Extramedullary Amyloid Deposits Are Frequently Present in AL-Amyloidosis Bone Marrows: Need for Better Definition of Marrow Involvement
Sameer Al Diffalha, Lu Wang, Swati Mehrotra, Maria Picken, Girish Venkataraman. Loyola University Medical Center, Maywood, IL; University of Chicago Hospitals, Chicago, IL
Background: Current literature indicates an increasing need for defining organ specific involvement in patients with amyloidosis. More importantly, not only the presence but also the precise spatial location and the extend of amyloid deposits in the bone marrow has critical implications for diagnostic and therapeutic purposes, especially in patients with AL-amyloidosis. Hence, we sought to characterize the spatial distribution of amyloid in the marrow of AL-patients.
Design: We reviewed 11 patients with AL-amyloidosis (PCD, n=9, chronic lymphocytic leukemia [CLL], n=1 and lymphoplasmacytic lymphoma, n=1) in whom bone marrow core biopsy (BMBX) Congo red (CR) stain was performed. Nine of 11 were diagnostic biopsies, one represented relapsed myeloma and one was a post-treatment marrow.

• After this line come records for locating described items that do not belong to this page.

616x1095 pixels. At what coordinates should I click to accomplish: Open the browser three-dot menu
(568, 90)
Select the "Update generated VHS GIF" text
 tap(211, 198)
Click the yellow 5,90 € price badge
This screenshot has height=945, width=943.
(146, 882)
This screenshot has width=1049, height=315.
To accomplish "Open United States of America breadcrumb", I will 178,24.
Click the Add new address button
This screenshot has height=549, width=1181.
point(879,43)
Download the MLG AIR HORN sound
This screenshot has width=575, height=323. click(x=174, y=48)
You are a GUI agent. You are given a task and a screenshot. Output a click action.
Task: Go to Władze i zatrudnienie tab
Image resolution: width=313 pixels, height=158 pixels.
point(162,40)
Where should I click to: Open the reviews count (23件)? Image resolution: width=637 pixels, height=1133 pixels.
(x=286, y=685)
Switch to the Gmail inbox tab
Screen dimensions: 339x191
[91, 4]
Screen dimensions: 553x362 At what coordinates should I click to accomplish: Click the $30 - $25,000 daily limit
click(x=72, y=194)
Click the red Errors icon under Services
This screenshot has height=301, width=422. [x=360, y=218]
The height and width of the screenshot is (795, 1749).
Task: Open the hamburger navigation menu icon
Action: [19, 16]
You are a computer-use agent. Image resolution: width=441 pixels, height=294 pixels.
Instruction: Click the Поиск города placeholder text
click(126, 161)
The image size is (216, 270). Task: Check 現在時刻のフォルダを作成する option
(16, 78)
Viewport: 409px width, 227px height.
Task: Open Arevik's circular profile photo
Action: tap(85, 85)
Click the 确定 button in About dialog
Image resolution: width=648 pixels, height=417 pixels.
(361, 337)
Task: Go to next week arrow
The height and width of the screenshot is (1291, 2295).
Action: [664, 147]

Specific features (marrow plasma cells [PC] percentage, light chain clonality via immunohistochemistry) serum immunofixation and serum free light chain were also correlated. Congo red stain was examined by polarized microscopy and spatial location of amyloid deposits was noted as medullary (stromal vs. vascular) or extramedullary periosseous (EM/PO).
Results: Among these 11 BMBXs (10 lambda;1 kappa, 5 IgG, 2 IgM, one IgA and 3 light chain only cases), amyloid deposits were located within the medullary compartment in 5 BMBXs (see figure 1) while in the other 6 BMBXs (55%) they were present in the EM/PO tissues. In the first group, 3 cases showed isolated marrow stromal deposits, one exhibited vascular deposition, and one showed concurrent stromal and vascular deposits. Concurrent EM/PO and medullary deposits were not observed in any case. There was no significant difference in the median PC counts between the EM/PO and M groups (8% vs 9%, p=n.s., Mann-Whitney test).
Conclusions: Our study shows that there is significant spatial heterogeneity of amyloid distribution in patients with AL-amyloidosis with notable preponderance of extramedullary/periosseous amyloid deposits. These findings raise the need for development of a consensus definition of what constitutes marrow involvement in amyloidosis in general and in AL in particular and how it should be graded.